Check the position of the sliding shutter on the inside of the photogate. Since the shutter is black, it is easy to miss its position. The shutter slides back and forth to block the phototransistor on the inside of the gate. If the inside of the gate is blocked (shutter is towards the outside of the gate), the photogate is in laser switch mode and the red LED will stay on all the time unless a laser is striking the phototransistor on the outside of the photogate. When the switch is towards the inside of the gate, the LED should only come on when the an object is inside the photogate and blocking the beam.

1360-vpg-btd-shutter.jpg

Note that this only affects post July ’03 BTD-style photogates where one side of the photogate is thicker than the other.

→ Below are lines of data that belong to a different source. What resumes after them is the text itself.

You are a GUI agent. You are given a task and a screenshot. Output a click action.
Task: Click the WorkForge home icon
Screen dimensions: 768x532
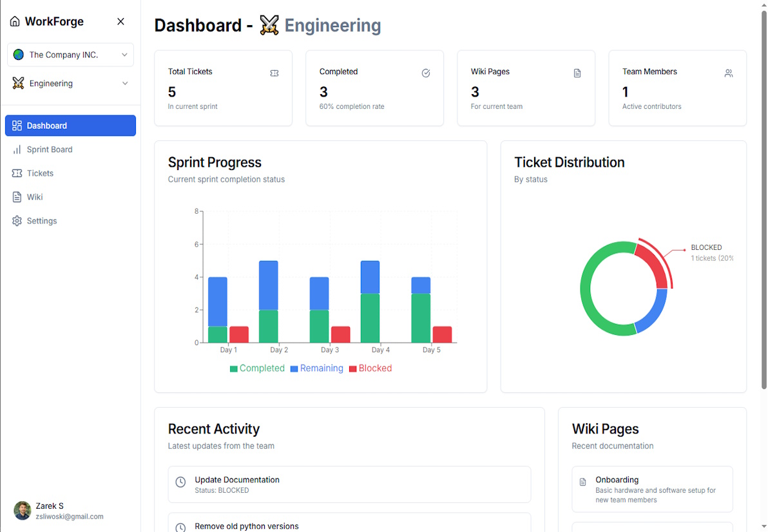point(15,22)
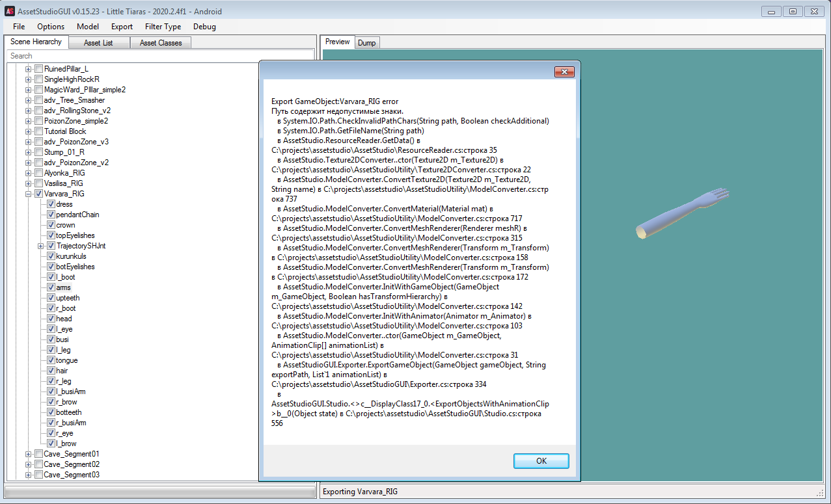The height and width of the screenshot is (504, 831).
Task: Switch to the Asset Classes tab
Action: 160,42
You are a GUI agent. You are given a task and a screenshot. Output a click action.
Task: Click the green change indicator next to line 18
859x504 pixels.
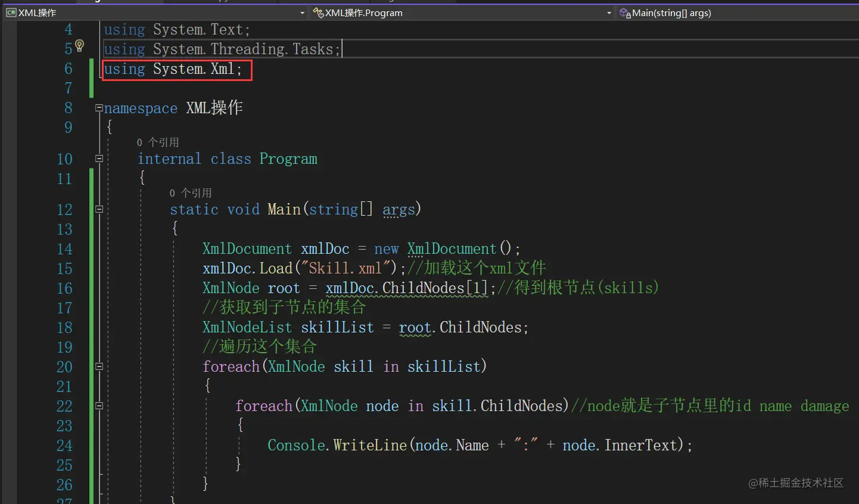[92, 327]
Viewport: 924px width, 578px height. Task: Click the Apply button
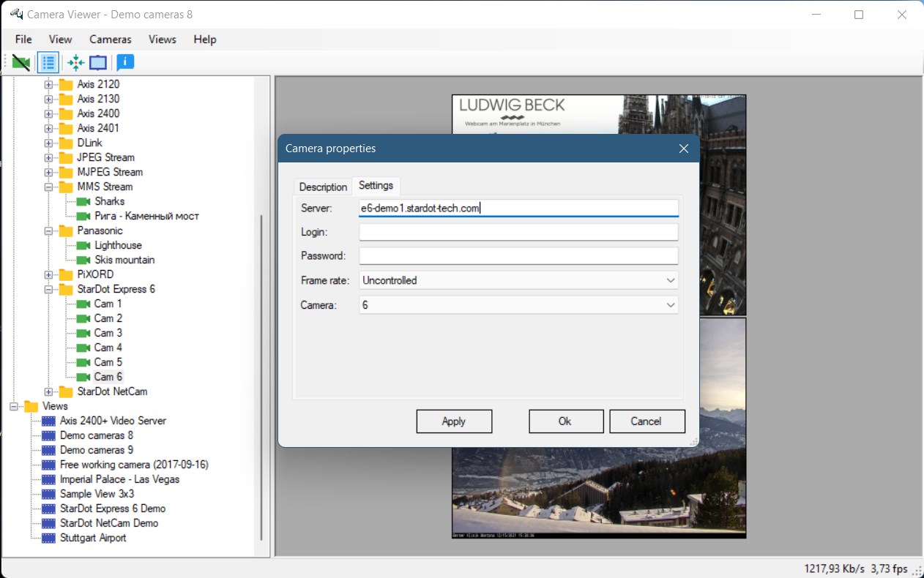(x=454, y=421)
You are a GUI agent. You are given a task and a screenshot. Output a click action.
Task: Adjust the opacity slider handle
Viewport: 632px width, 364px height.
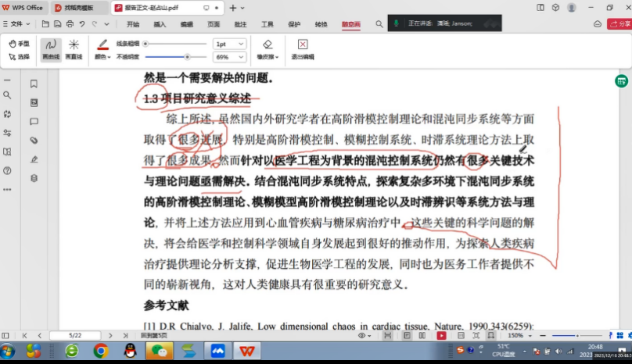coord(187,57)
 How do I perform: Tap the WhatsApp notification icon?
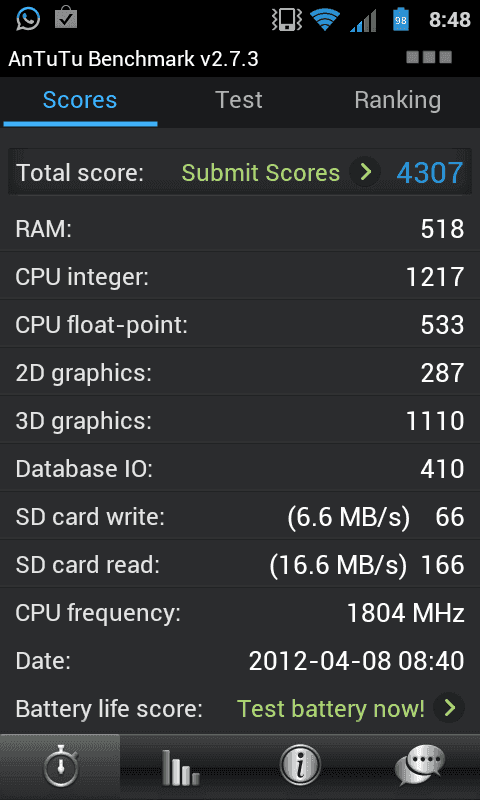tap(28, 19)

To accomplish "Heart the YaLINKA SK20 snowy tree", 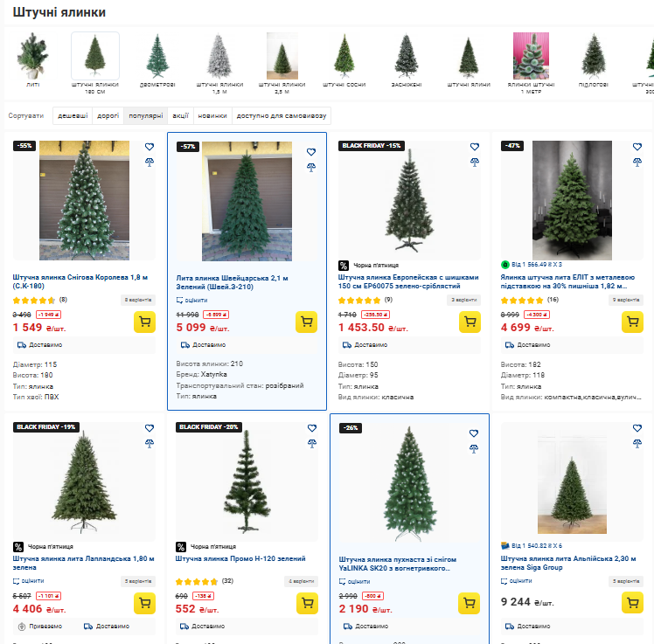I will click(474, 433).
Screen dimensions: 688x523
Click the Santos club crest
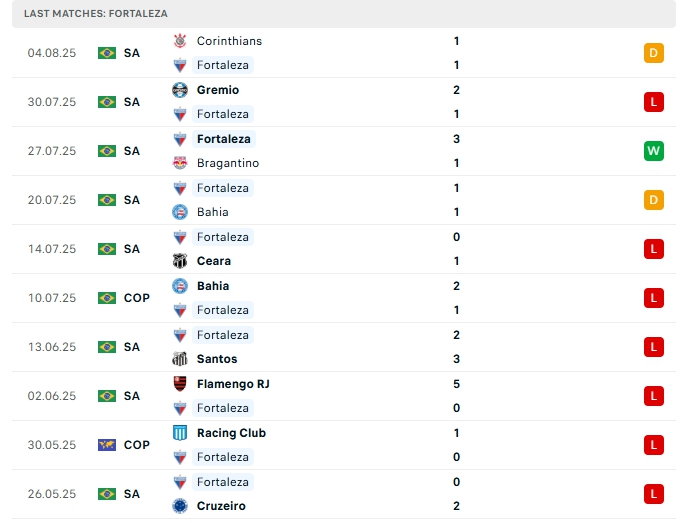[x=180, y=359]
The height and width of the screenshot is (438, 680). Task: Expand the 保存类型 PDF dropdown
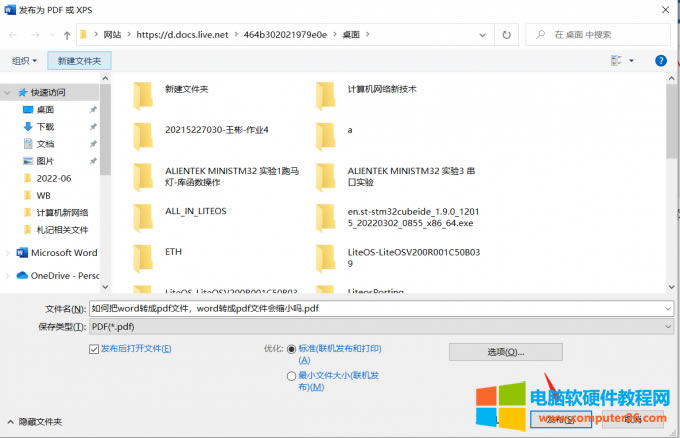click(x=380, y=327)
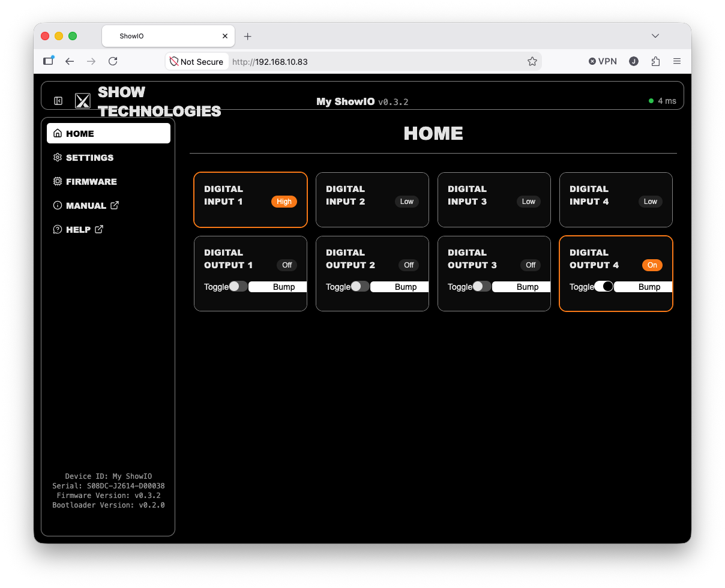Open the browser hamburger menu

click(677, 61)
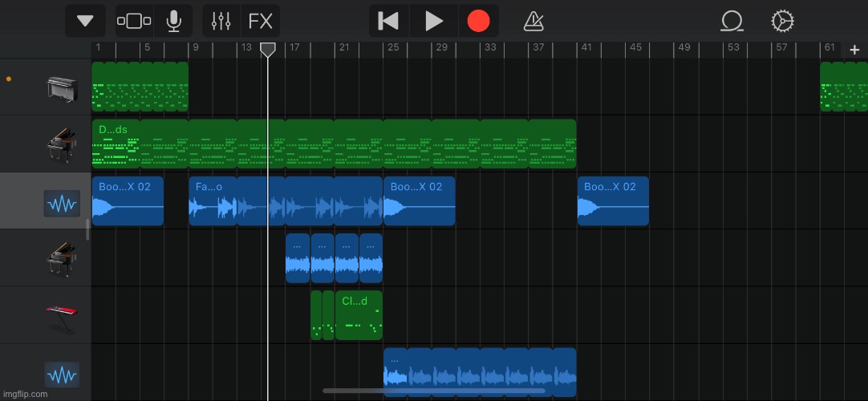Select the Cl...d green MIDI region
868x401 pixels.
point(359,315)

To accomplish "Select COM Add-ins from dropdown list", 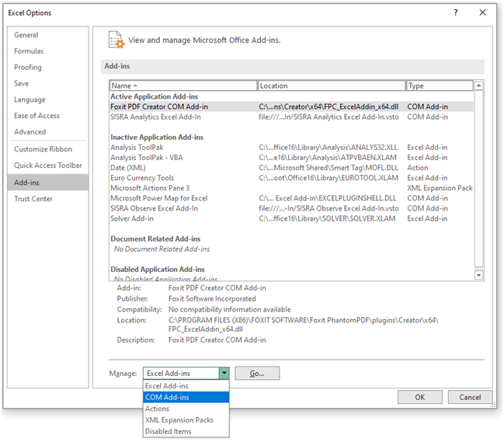I will [167, 397].
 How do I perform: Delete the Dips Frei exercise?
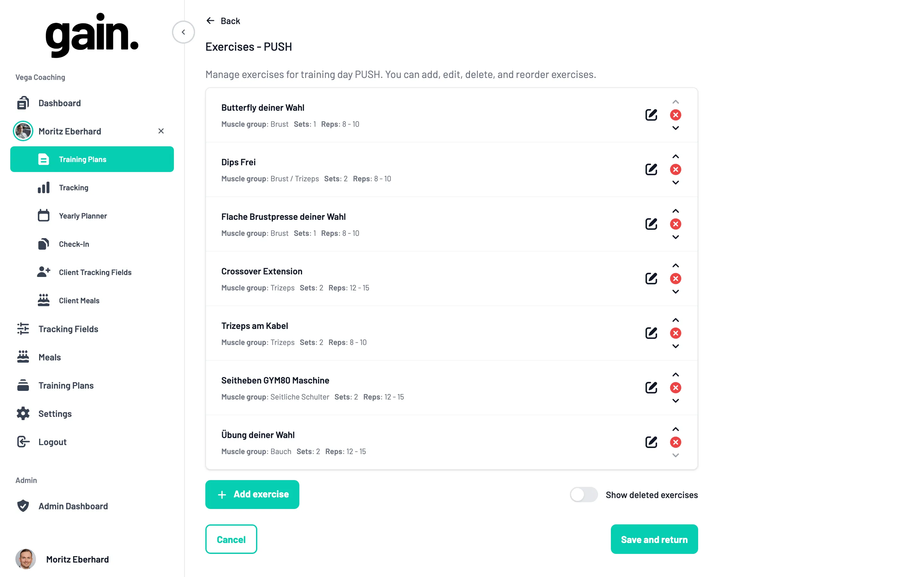(x=675, y=169)
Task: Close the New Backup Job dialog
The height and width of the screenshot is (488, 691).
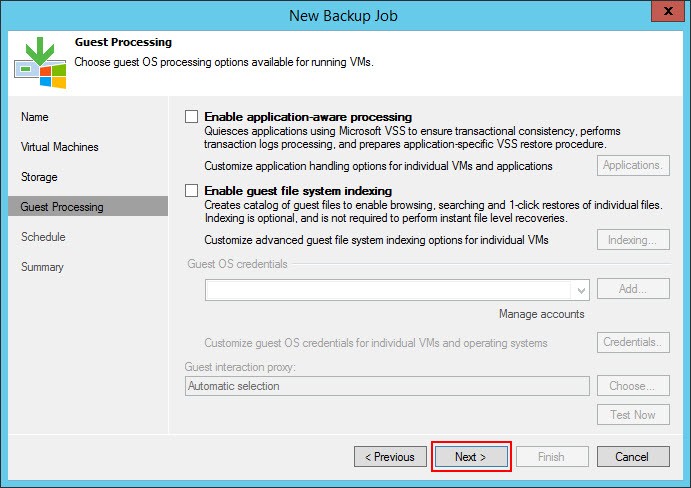Action: click(x=669, y=11)
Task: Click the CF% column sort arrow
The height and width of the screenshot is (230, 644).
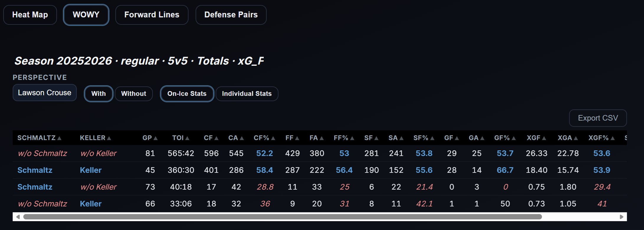Action: click(x=273, y=138)
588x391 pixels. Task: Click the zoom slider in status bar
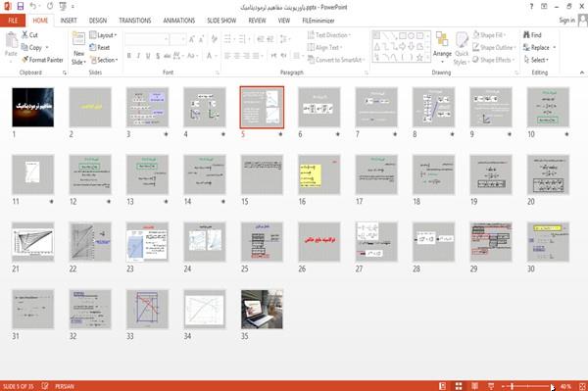pos(528,386)
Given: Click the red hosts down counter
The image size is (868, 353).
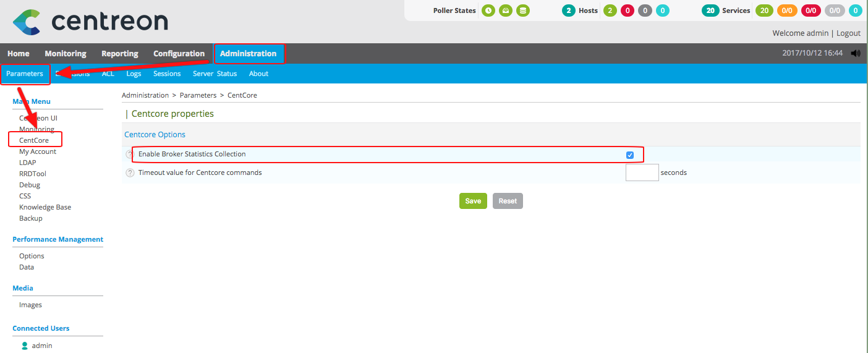Looking at the screenshot, I should tap(628, 11).

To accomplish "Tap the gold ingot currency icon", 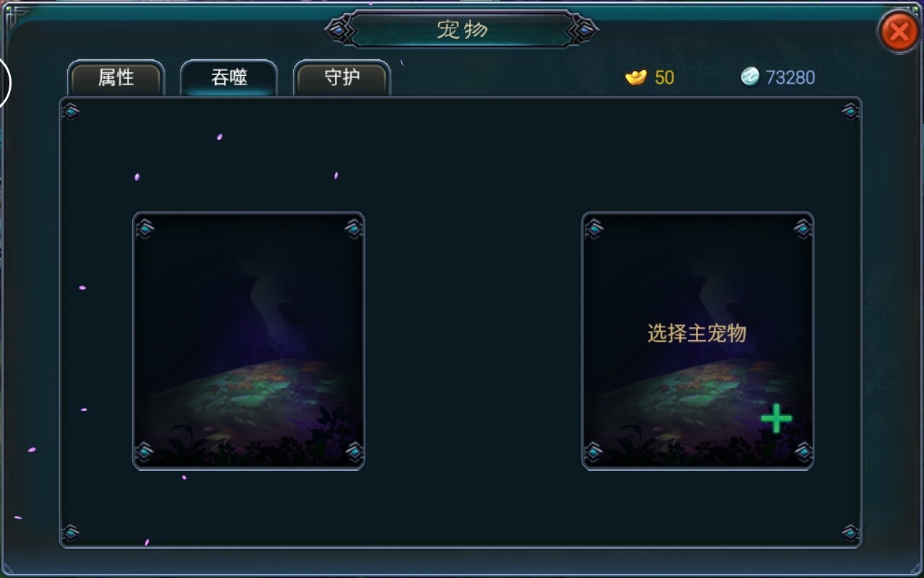I will [636, 77].
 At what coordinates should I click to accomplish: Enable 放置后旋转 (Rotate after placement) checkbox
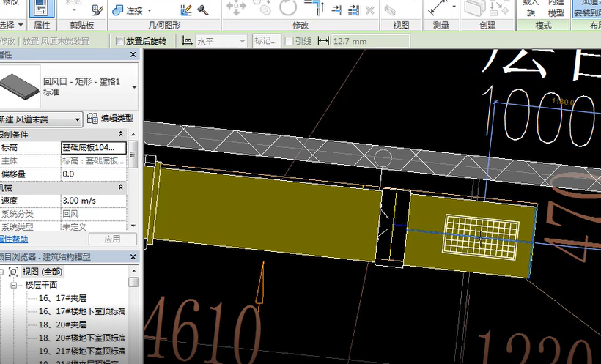point(120,41)
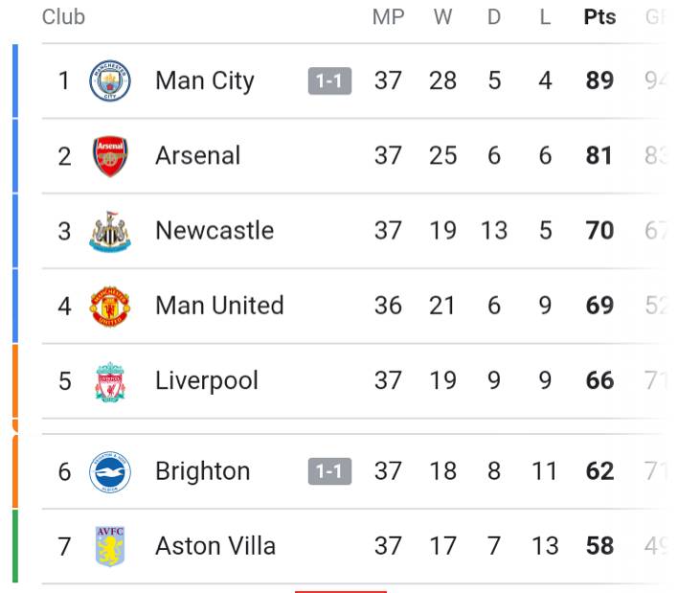Click the Liverpool club crest

[x=109, y=381]
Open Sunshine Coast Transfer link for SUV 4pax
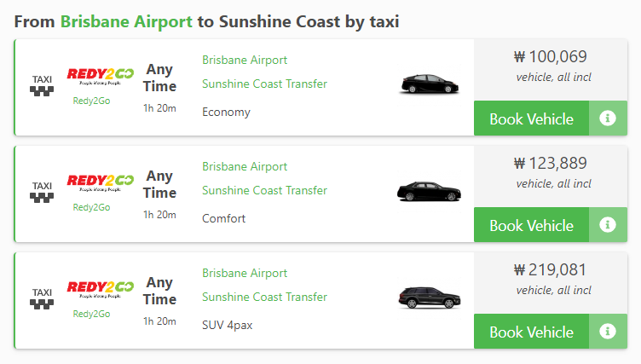Screen dimensions: 641x364 tap(264, 297)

Another problem that can keep photogates from working is a short in the BTD socket. Look in the white BTD socket on the gate; you’ll see six flat wires. If any are touching, they need to be separated. You can bend them slightly with a small screwdriver.

If these things don’t help, check that you are using the right cable. The connection is from the six-conductor clear plastic phone-style connector on the photogate end to the flat white BTD connector on the interface end. Note that you cannot use a motion detector cable, which will fit into the white BTD socket on the photogate and then run to the interface. If you use a four-conductor cable from an old photogate, the autoID function of the new gate will not work. The white BTD socket on the gate is used ONLY for daisy-chain setup from one photogate to another.